> [What is required] Starting at the line containing "Select the XS size row label" and ending with the line containing "(x=138, y=668)", could you rewrite those records with "column header" swapped for "column heading" and everything else left unchanged?

> [Supplied entries]
________________

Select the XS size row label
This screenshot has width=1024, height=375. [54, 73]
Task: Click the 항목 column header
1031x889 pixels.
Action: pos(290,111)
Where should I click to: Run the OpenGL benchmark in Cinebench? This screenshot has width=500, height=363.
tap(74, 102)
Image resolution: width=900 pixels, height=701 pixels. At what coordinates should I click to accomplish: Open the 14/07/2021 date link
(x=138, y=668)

________________

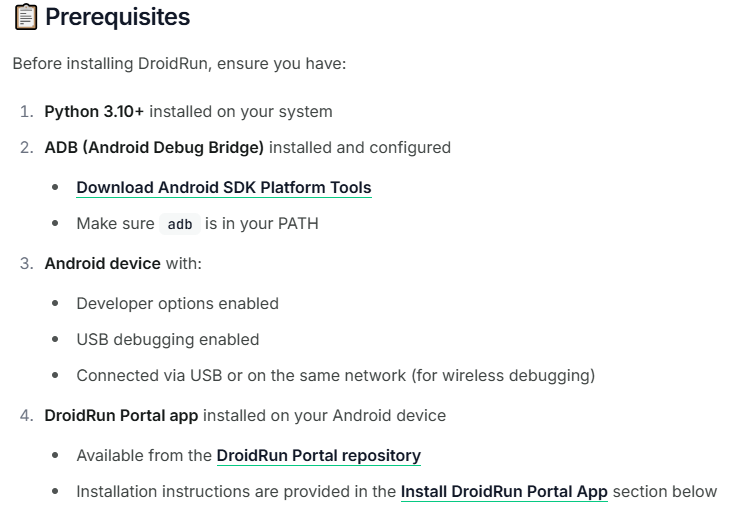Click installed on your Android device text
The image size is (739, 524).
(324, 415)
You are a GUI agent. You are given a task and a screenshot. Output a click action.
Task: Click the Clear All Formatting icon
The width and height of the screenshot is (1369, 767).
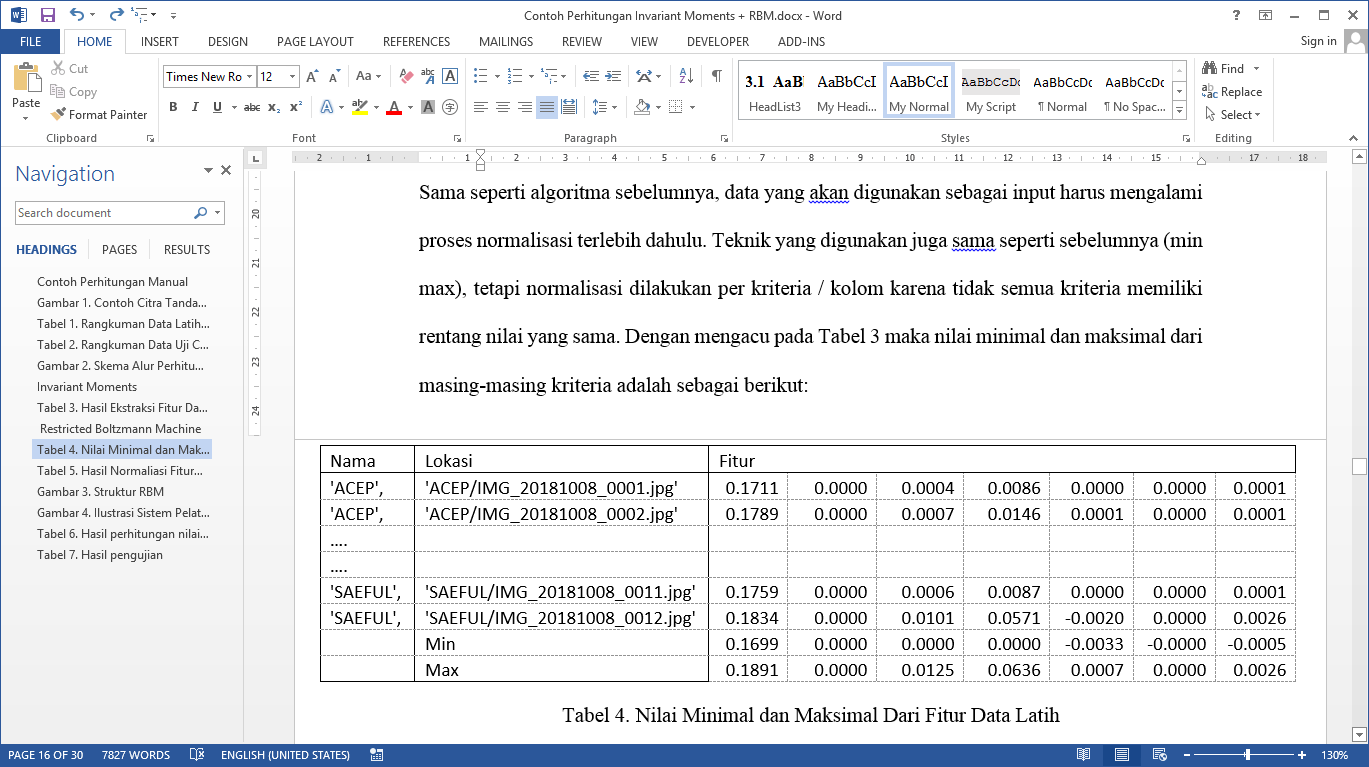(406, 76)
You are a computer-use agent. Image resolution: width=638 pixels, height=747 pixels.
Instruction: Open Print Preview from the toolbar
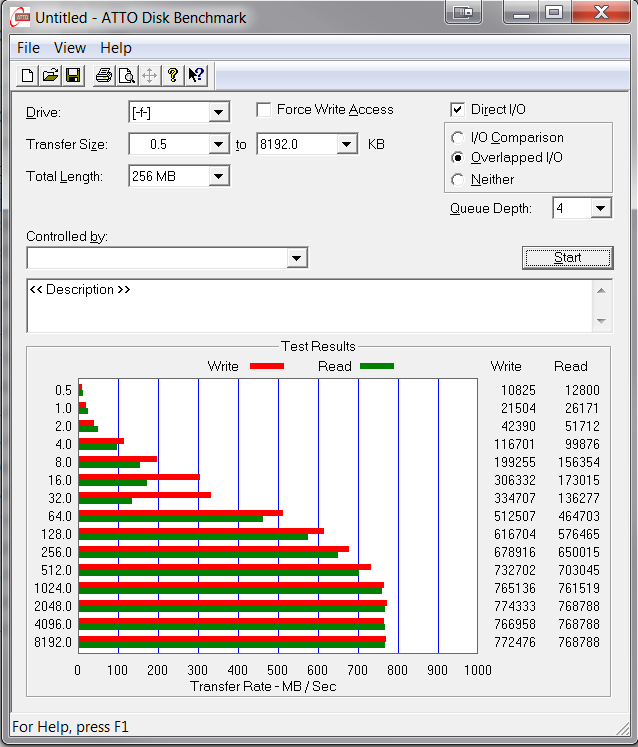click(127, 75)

________________

> [Exercise solution]
Select the XS size row label
This screenshot has width=1024, height=375. [54, 73]
Task: Click the 항목 column heading
1031x889 pixels.
Action: pos(290,111)
Where should I click to: Run the OpenGL benchmark in Cinebench? This screenshot has width=500, height=363.
tap(74, 102)
Image resolution: width=900 pixels, height=701 pixels. At what coordinates should I click to accomplish: Open the 14/07/2021 date link
(x=138, y=668)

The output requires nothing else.